Exercise data:
══════════════════════════════

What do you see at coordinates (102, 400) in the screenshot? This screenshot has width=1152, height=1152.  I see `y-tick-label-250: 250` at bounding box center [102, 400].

══════════════════════════════

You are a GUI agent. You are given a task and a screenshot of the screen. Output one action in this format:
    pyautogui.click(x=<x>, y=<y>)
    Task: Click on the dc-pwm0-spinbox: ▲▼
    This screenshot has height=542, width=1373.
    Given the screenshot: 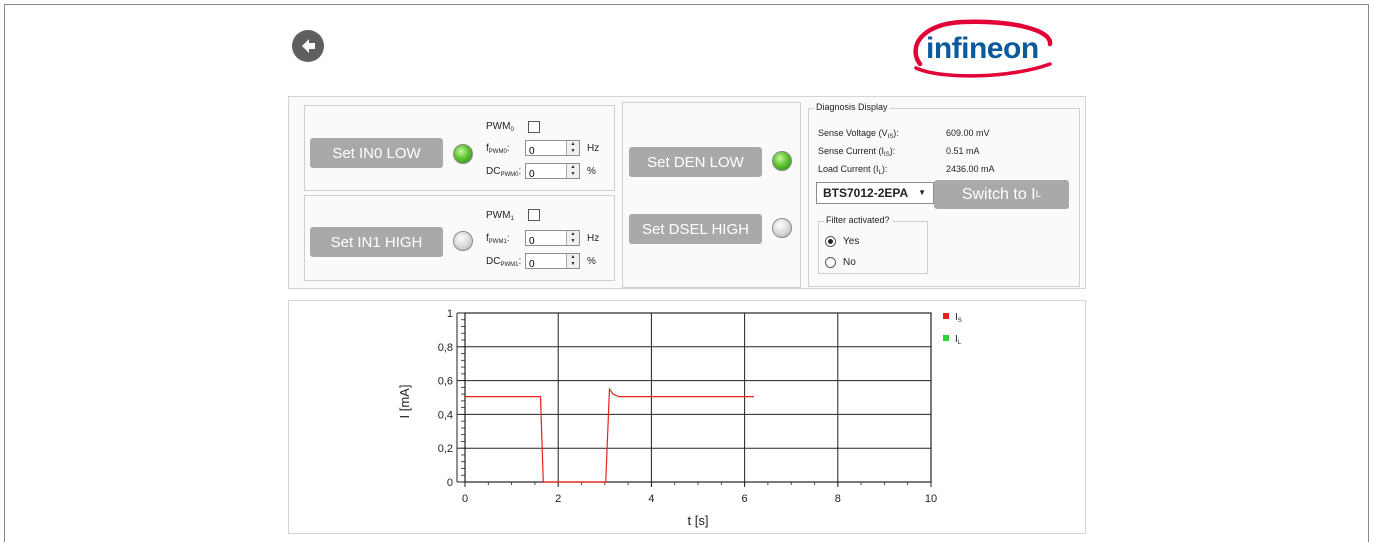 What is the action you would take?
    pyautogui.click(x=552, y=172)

══════════════════════════════

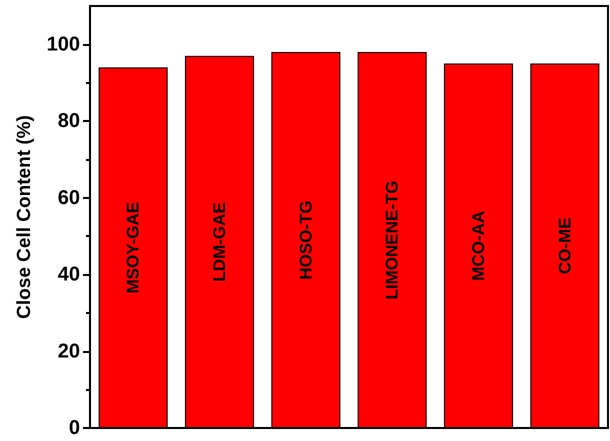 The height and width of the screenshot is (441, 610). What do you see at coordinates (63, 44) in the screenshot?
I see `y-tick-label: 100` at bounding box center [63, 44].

══════════════════════════════

Exercise objective: Please locate every line in the records that contains the word "bounding" and copy each of those lines.

The completed task:
What do you see at coordinates (102, 400) in the screenshot? This screenshot has width=1152, height=1152.  I see `y-tick-label-250: 250` at bounding box center [102, 400].
I see `y-tick-label: 100` at bounding box center [63, 44].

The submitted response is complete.